§ ACTION ITEM
Please set down exactly the lines from the one containing "Select the digestAuth-httpbin认证1 row checkbox" through the last line of the records below, both included, with no pictures.

§ DATA TO PROCESS

--

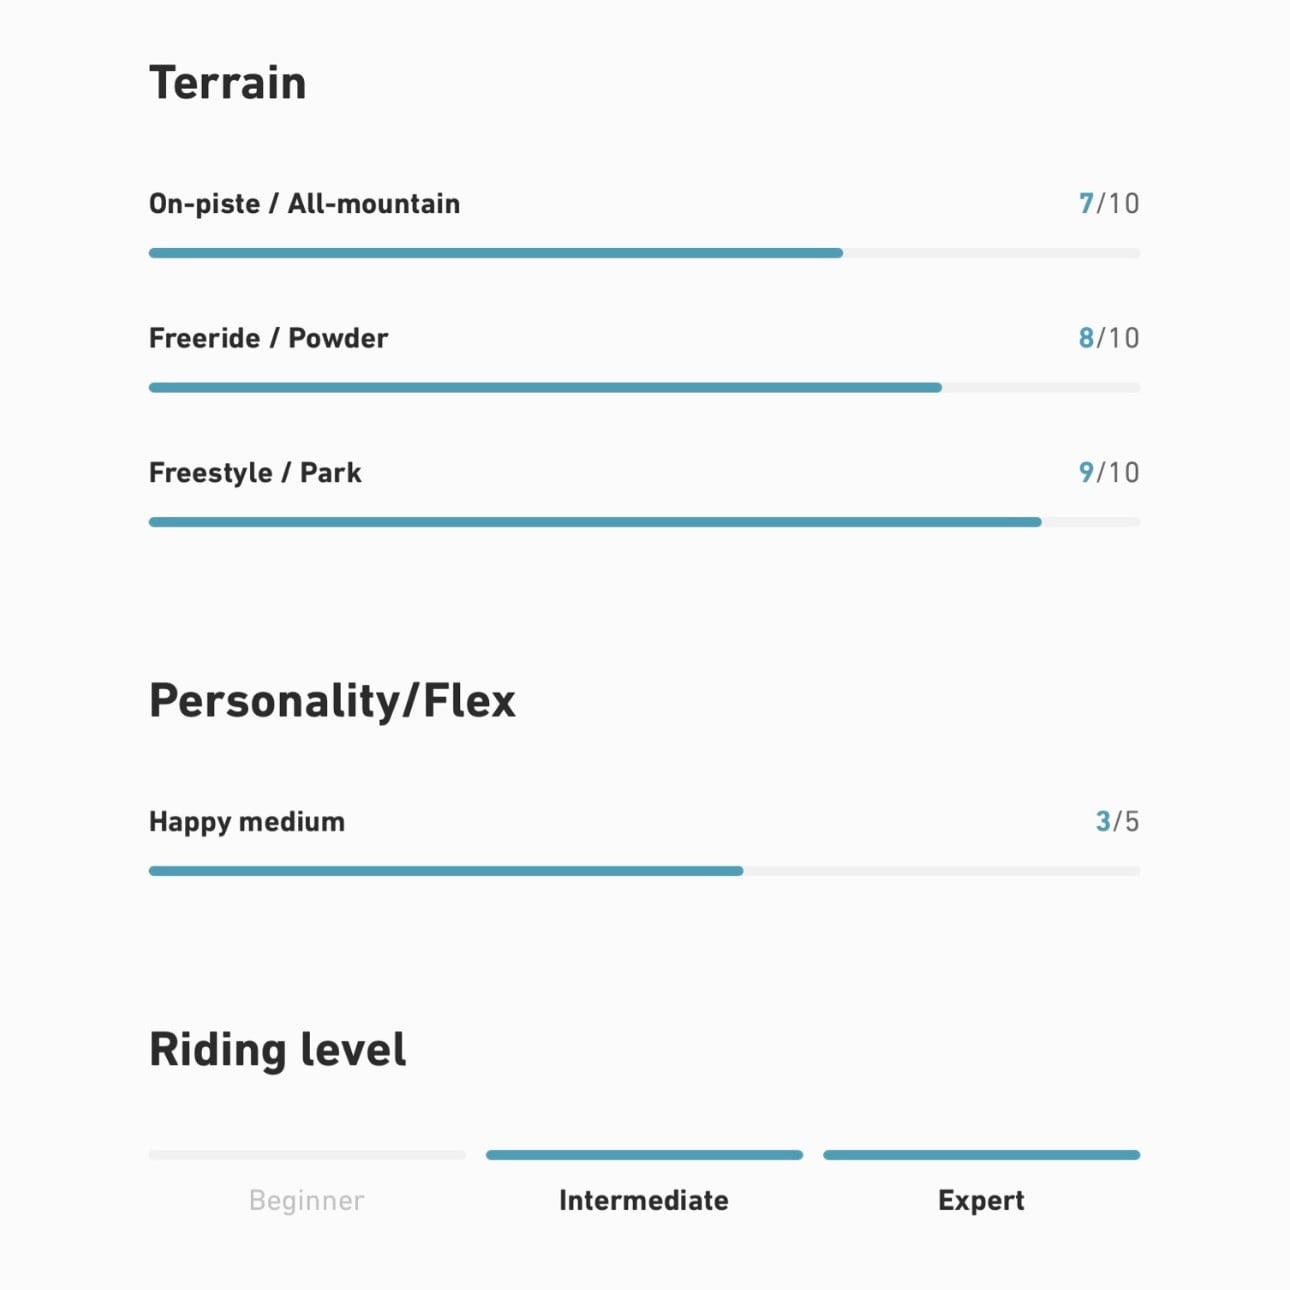
Task: Select the Freeride / Powder label
Action: pyautogui.click(x=268, y=338)
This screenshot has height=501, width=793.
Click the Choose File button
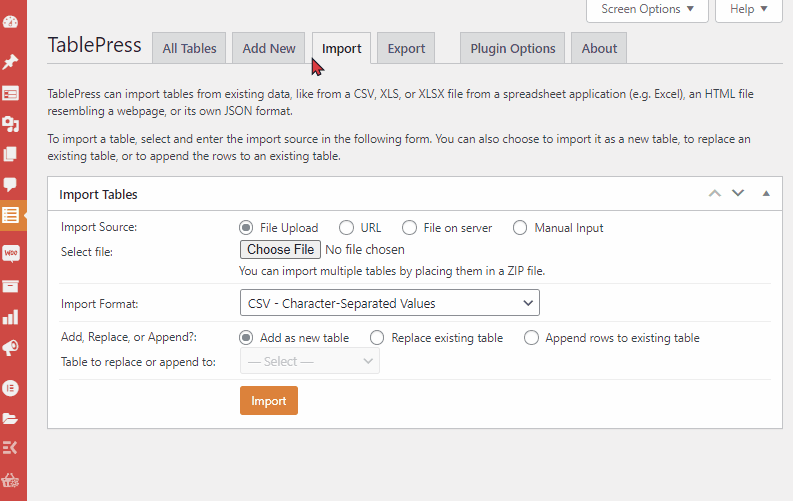pyautogui.click(x=280, y=250)

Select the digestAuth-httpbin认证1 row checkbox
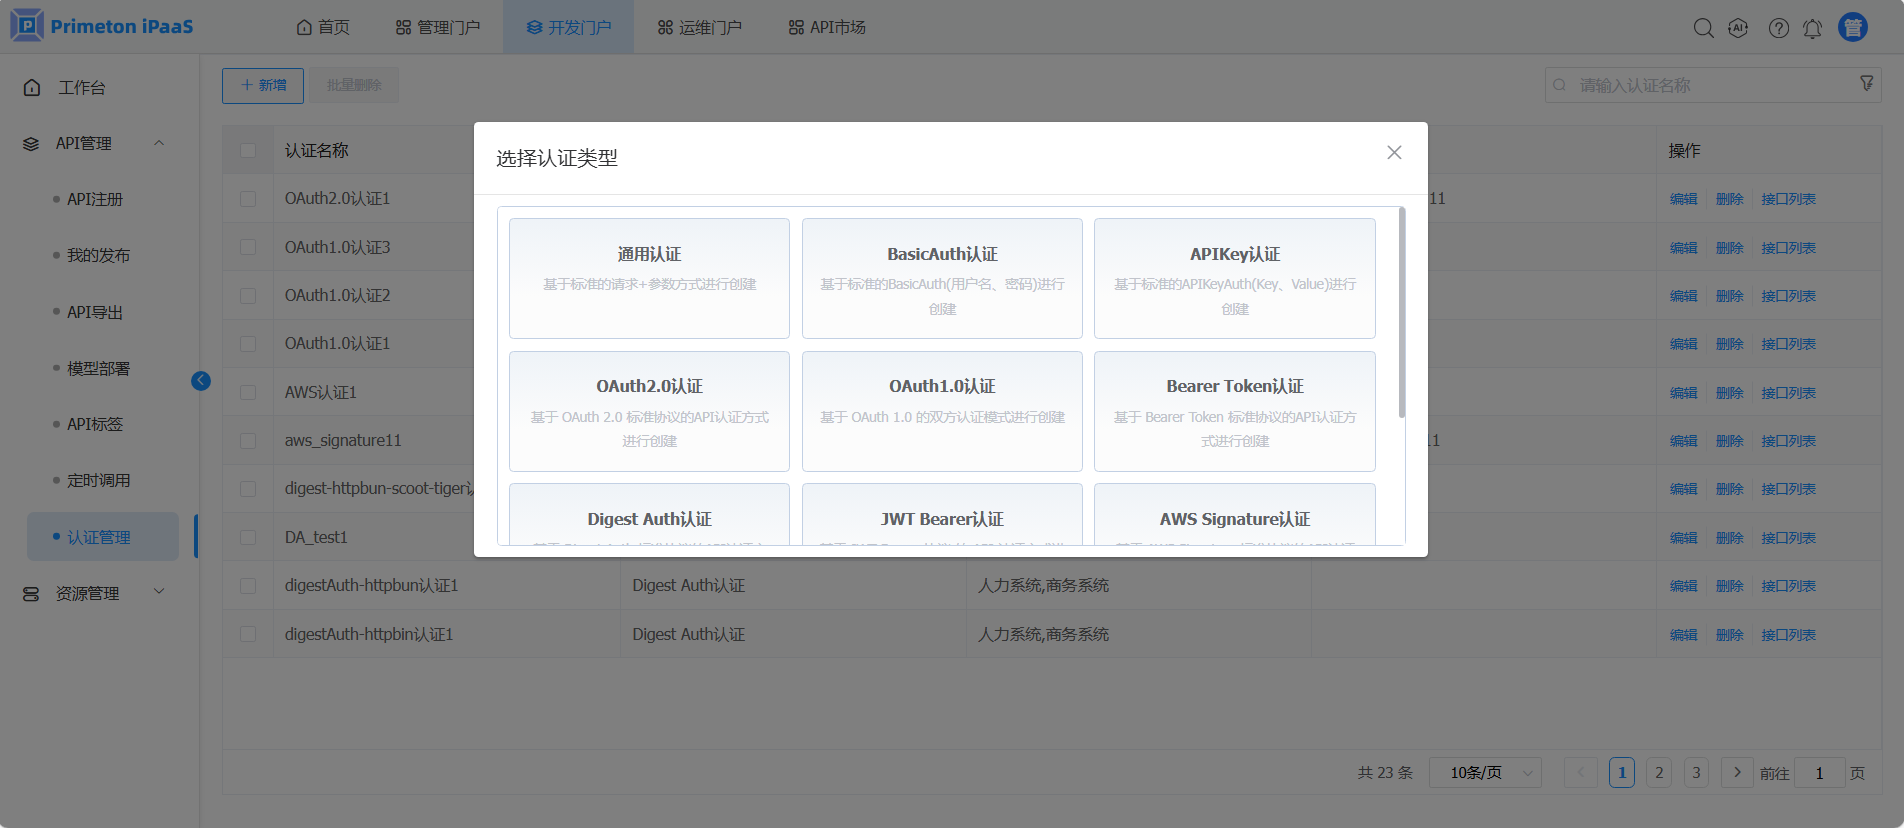tap(248, 635)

--

§ SOLUTION FOR THIS TASK
Select the digestAuth-httpbin认证1 row checkbox
tap(248, 635)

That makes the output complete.